In my algo. n is N and it fill the array part[] for every possible partition of N.

What I want to know is once generating a composition I want to calculate how many times that composition will occur with different ordering.For ex: for N=1 ,M=3 ::: composition is only one : <0,0,1> ,but it occurs 3 times. Thats what I want to know for every possible unique composition.

for another example: N=4 M=4

composition <0 0 0 4> is being repeated 4 times. Similarly, for every unique composition I wanna know exactly how many times it will occur .

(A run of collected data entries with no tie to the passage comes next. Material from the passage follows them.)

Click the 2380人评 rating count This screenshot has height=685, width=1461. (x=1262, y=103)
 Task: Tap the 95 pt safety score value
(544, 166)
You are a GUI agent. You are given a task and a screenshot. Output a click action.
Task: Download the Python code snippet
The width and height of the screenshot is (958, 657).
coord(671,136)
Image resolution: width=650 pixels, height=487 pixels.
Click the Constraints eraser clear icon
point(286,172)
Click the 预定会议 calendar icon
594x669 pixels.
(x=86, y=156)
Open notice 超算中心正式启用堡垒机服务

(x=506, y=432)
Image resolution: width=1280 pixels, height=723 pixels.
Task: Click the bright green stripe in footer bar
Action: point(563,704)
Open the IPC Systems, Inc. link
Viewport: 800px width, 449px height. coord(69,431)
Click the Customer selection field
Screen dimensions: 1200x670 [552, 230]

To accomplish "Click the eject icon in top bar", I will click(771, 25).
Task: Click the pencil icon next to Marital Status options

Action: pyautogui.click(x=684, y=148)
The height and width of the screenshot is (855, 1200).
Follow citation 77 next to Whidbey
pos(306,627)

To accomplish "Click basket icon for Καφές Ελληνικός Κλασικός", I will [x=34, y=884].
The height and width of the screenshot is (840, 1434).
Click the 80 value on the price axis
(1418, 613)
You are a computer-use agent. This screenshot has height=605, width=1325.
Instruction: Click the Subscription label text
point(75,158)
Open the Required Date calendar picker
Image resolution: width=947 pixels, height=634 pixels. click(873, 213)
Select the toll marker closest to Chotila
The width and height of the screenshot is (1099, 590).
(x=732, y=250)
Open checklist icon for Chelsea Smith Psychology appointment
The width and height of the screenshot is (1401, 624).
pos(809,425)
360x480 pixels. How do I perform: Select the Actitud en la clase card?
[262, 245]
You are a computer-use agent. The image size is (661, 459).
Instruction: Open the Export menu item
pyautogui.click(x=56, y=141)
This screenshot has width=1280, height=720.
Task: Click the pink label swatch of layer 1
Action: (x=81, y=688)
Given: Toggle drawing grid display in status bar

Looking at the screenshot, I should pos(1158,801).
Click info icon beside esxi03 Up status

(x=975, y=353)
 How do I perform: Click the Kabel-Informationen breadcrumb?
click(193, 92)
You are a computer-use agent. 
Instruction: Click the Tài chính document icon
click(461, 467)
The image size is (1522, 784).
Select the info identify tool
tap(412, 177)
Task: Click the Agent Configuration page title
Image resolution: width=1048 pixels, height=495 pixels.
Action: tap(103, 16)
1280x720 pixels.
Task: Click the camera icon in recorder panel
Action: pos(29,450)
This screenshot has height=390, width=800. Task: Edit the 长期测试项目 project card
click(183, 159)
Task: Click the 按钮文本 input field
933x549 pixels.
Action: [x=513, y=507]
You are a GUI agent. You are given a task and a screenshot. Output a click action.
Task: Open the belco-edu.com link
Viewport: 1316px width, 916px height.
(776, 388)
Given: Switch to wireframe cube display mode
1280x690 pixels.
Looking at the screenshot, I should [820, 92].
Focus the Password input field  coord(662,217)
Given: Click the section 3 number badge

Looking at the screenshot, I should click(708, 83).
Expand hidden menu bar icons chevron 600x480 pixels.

Looks like I'm also getting it by explaining here.Thinking.

Thanks.

Answer 1

You can convert an int to a partitioning as follows:

vector<int> part(int i, int n, int m)
{
    int r = n; // r is num items remaining to be allocated

    vector<int> result(m, 0); // m entries inited to 0

    for (int j = 0; j < m-1; j++)
    {
        if (r == 0) // if none left stop
            break;

        int k = i % r; // mod out next bucket
        i /= r; // divide out bucket
        result[j] = k; // assign bucket
        r -= k; // remove assigned items from remaining
    }

    result[m-1] = r; // put remainder in last bucket

    return result;
}

So you can use this as follows:

for (int i = 0; true; i++)
{
    vector<int> p = part(i, 3, 4);

    if (i != 0 && p.back() == 3) // last part
       break;

    ... // use p

};

It should be clear from this how to make an incremental version of part too.

Answer 2

A much simpler and mathematical approach:

This problem is equivalent to finding the co-efficient of x^N in the expression f(x) = (1+x+x^2+x^3+....+x^N)^M

f(x) = ((x^(N-1) - 1)/(x-1))^M differentiate it M times(d^Nf(x)/dx^N) and the co-efficient will be (1/n!)*(d^Nf(x)/dx^N) at x = 0;

differentiation can be done using any numerical differentiation technique. So the complexity of the algorithm is O(N*complexity_of_differentiation)..